» Data shown:

_ _ _ _ _

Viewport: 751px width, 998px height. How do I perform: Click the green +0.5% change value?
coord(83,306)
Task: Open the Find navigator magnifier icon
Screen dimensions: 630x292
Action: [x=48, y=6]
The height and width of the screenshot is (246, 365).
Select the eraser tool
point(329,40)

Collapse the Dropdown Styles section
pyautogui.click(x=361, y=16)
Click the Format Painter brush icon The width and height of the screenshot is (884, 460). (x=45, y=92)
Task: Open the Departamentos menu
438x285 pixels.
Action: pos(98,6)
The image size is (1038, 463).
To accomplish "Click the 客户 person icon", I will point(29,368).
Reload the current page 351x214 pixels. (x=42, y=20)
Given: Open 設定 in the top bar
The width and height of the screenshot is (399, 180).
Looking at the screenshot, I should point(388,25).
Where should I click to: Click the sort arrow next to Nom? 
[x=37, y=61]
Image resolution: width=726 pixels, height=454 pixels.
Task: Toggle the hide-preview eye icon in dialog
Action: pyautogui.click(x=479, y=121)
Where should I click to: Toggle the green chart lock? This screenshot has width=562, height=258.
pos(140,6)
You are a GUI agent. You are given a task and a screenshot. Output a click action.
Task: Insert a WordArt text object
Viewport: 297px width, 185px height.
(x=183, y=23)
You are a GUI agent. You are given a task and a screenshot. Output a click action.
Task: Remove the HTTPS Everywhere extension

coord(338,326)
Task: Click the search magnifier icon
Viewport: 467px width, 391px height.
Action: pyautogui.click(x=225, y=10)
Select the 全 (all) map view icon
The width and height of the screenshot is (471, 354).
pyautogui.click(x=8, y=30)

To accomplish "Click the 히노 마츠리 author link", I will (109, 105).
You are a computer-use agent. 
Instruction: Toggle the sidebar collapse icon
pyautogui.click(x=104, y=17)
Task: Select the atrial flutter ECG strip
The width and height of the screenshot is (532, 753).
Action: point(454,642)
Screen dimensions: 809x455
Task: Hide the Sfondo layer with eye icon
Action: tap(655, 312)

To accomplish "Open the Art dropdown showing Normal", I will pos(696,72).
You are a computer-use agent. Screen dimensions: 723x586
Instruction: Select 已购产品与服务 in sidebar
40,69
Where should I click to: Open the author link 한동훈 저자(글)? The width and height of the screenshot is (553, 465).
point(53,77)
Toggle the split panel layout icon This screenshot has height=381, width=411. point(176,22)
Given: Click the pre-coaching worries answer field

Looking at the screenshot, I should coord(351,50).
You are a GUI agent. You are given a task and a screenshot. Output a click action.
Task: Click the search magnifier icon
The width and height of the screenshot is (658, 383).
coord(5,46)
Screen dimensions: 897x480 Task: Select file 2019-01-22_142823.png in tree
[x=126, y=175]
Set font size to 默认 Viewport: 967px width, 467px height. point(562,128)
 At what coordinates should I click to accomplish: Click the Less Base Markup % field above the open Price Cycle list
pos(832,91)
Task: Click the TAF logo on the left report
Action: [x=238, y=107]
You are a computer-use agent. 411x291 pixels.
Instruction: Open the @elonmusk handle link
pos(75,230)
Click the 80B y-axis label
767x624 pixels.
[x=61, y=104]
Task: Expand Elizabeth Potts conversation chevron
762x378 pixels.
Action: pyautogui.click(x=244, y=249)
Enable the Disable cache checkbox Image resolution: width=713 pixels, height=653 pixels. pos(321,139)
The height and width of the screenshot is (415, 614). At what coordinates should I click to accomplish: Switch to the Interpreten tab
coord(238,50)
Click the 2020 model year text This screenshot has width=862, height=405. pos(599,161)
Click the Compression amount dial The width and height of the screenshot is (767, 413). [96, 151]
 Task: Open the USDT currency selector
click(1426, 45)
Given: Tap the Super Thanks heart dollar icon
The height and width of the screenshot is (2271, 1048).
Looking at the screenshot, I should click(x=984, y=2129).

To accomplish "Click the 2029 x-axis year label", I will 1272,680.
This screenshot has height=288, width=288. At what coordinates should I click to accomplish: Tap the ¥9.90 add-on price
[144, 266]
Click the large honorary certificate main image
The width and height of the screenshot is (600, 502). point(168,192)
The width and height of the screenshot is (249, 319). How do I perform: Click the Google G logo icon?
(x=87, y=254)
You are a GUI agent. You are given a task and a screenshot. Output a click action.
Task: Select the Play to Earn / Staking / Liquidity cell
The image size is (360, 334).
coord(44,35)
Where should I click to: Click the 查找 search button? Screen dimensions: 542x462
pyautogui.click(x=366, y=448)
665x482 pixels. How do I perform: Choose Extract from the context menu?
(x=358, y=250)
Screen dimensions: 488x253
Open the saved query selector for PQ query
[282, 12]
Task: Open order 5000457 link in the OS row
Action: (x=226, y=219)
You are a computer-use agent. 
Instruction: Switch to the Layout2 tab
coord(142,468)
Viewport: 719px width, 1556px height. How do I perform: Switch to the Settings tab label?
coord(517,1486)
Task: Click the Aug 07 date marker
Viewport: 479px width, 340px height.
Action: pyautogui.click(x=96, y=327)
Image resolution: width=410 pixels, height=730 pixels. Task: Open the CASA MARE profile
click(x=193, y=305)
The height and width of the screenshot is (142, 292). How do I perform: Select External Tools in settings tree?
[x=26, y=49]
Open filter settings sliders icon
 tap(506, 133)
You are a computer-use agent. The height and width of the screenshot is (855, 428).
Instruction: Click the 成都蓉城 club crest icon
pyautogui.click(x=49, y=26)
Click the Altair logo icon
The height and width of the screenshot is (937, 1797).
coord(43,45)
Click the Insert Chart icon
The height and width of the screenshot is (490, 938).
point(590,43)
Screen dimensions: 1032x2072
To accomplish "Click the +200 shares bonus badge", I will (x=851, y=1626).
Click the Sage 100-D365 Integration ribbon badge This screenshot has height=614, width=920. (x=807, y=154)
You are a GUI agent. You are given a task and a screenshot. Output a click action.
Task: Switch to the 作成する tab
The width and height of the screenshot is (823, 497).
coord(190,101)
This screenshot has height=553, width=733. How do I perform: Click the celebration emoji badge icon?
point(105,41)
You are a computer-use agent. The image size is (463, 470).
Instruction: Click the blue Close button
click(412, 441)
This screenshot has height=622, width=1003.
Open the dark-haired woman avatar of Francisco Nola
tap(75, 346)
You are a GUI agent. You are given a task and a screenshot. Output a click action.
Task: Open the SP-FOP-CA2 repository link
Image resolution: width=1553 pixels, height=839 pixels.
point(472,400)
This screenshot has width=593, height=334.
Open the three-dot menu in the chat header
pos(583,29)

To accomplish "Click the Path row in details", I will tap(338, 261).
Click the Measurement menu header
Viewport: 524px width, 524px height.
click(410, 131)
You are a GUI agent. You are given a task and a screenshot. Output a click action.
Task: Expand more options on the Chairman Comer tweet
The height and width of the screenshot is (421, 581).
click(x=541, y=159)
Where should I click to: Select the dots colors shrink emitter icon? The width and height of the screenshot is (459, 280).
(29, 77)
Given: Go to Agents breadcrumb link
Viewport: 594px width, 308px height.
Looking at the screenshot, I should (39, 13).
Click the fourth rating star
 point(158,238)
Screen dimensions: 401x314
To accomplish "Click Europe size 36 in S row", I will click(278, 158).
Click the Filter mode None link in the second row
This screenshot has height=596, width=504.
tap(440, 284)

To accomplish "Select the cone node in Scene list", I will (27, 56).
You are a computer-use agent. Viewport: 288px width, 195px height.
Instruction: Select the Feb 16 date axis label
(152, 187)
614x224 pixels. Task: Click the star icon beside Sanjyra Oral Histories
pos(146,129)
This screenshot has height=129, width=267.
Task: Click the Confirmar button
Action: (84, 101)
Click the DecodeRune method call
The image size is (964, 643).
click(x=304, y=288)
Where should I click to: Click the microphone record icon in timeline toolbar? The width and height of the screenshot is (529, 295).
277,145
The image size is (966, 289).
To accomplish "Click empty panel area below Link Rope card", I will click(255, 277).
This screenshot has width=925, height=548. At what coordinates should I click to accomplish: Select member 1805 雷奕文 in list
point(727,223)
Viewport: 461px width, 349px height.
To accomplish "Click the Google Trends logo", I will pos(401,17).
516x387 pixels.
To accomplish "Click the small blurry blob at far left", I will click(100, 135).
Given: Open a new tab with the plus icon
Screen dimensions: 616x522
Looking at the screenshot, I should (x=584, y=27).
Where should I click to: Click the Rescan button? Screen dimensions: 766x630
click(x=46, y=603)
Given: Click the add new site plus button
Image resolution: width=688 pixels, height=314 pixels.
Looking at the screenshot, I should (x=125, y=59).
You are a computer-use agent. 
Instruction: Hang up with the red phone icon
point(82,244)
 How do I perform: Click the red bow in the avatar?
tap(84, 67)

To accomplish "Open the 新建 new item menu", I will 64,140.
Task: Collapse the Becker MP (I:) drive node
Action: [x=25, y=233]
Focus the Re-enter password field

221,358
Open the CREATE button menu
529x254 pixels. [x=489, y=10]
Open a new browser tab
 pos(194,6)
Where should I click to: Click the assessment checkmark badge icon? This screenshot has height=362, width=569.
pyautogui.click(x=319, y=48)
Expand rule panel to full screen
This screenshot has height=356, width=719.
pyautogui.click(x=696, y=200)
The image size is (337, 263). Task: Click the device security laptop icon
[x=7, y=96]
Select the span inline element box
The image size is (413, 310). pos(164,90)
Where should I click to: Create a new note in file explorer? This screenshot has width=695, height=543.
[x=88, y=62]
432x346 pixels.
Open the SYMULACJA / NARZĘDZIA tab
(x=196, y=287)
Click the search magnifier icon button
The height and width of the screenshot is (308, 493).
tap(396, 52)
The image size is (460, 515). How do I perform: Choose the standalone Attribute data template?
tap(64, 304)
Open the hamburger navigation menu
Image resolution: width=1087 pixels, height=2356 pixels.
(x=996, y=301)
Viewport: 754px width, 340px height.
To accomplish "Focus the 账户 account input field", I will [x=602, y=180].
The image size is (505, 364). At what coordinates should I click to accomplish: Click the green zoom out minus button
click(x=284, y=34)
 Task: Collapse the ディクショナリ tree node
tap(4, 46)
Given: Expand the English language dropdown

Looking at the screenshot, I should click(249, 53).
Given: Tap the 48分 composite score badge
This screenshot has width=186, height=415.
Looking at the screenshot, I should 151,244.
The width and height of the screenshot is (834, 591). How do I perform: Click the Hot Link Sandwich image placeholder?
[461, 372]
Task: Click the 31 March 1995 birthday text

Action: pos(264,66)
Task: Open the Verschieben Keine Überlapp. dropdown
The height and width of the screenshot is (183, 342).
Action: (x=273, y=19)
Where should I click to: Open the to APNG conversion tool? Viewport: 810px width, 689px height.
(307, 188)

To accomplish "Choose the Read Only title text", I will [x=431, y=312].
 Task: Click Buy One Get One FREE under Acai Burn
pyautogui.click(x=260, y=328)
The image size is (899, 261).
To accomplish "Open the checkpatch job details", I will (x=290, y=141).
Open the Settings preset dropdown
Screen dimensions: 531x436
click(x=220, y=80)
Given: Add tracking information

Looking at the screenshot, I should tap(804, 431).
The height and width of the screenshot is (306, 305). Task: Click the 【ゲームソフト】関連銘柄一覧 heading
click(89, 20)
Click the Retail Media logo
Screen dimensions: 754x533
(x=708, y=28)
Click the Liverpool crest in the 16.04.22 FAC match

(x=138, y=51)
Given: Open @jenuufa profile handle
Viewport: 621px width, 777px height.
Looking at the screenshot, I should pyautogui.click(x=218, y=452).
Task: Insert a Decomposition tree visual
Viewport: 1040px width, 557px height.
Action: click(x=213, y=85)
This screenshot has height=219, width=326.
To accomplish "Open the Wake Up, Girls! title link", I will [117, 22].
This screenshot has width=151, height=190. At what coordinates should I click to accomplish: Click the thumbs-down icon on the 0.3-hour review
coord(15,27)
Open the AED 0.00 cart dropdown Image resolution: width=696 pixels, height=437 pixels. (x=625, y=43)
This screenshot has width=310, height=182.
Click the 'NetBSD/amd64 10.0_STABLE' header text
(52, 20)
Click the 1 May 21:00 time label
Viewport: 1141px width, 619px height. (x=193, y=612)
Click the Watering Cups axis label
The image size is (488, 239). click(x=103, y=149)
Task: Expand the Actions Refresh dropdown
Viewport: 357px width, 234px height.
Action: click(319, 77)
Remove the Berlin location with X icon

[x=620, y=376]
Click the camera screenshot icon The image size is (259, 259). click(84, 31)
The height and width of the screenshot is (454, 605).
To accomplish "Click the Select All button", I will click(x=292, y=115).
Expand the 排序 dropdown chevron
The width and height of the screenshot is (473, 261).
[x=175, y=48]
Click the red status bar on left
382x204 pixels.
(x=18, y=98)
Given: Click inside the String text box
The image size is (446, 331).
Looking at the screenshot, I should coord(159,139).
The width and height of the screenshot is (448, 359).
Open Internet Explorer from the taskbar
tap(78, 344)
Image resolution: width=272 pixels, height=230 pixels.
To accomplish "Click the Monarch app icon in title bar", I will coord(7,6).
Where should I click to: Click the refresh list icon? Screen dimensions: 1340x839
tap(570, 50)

_ _ _ _ _

» Try it: Review the preceding data and report every line that includes the string "panel".

» Solved exercise:
Toggle the split panel layout icon This screenshot has height=381, width=411. point(176,22)
To accomplish "Click empty panel area below Link Rope card", I will click(255, 277).
Expand rule panel to full screen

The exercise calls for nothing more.